Georgetown’s Hibbert was the runaway best player in the Dayton sub regional, averaging 18.5 points and 11.5 rebounds as the Hoyas dispatched Northern Iowa and obliterated No. 2 seed Ohio State 70-52 in their home state.

And Noah was equally impressive in Jacksonville, carrying the third-seeded Gators (29-6) to walkover victories against South Alabama and Wisconsin-Milwaukee by averaging 16.5 points, 7.5 rebounds, 6.5 assists and 4.5 blocks.

“That’s going to be a clash of the titans,” Georgetown swingman Darrel Owens said with a chuckle. “That’s a couple of seriously big bodies banging down in there.”

At 7-foot-2, 283 pounds, Hibbert has three inches and more than 50 pounds on Noah.

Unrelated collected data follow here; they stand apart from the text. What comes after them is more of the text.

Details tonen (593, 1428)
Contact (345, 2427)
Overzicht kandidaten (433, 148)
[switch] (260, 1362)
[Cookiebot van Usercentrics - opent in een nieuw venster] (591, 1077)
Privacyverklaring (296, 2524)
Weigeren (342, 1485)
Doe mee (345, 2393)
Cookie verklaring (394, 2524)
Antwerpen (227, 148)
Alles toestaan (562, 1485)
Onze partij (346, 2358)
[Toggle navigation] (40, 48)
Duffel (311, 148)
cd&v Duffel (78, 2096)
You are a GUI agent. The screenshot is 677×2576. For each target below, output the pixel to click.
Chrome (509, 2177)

But the “NeGator,” as he was dubbed for his shot blocking prowess, is considerably quicker than Hibbert, no doubt drawing on the athletic bloodlines of his famous father, former tennis star and French Open champion Yannick Noah.

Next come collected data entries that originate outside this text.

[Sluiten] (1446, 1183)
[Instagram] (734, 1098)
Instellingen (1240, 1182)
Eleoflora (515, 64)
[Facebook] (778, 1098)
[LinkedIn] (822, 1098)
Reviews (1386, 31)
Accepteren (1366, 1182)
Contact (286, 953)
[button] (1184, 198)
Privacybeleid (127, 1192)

And Noah, already known as one of the nation’s most animated players, will have a little extra spring in his size 19s for Georgetown (23-9) tomorrow.

You see, Noah lived for the blue and gray as a kid, idolizing Patrick Ewing and attending John Thompson Jr.’s annual summer hoops camps at McDonough for seven years. But in spite of that connection and Noah’s hopes to play on the Hilltop, former Georgetown coach Craig Esherick’s staff paid him no attention until he jumped on everybody’s radar with a big performance at the ABCD camp in the summer of 2003. By then it was too late.

“Georgetown was always my dream school, and they never recruited me,” Noah said Monday. “I felt disrespected because I remember taking my time and even asking them to come and recruit me. We had a past relationship, and they still didn’t come and even give me a chance. I thought that was kind of messed up, but hey, what goes around comes around, and I can’t wait to play them on Friday.”

Current Georgetown coach John Thompson III, who tried to recruit the Florida star to Princeton while Noah was at nearby Lawrenceville (N.J.) Prep, has nothing but respect for Noah.

“I’ve known Joakim for a long time. He started coming to Georgetown basketball camp when he was like this high,” said Thompson, indicating his waist. “You’ll have to ask him why he didn’t end up at Georgetown because I was at Princeton [when that decision was made]. We recruited him there.

“He’s become a terrific player. With the exception of this week, it’s fun to watch that kid play basketball — with all that energy and enthusiasm. He’s one of the best players in the country right now.”

NBA scouts agree, tabbing Noah as a lottery lock this year and possibly a top-five pick. Nobody in the nation has a better combination of size, athleticism and post moves than Noah, who shoots 64.1 percent from the floor. Perhaps the only downside to Noah is that like his father, he has a chatty, flamboyant side.

“My temperament does sometimes get me in trouble, but that’s who I am,” said Noah, who went on to explain that he hopes Georgetown’s failure to recruit him “bites them in the butt.”

Hibbert listened to Noah’s tale and chatter with a wry smile before responding:

“Yeah, I heard his comments. We’re just going to play the game. It does elevate my intensity to hear guys talking, but you’ve got to keep a level head. We do things differently. We do things the Georgetown way, so I’m not going to get into a war of words. It’s fine if he wants to say stuff. We’re totally focused on actions and trying to control the game with our offense. That said, I’d be lying if I told you I wasn’t looking forward to the matchup.”

That makes him, Noah, Minneapolis and a good chunk of the college basketball world.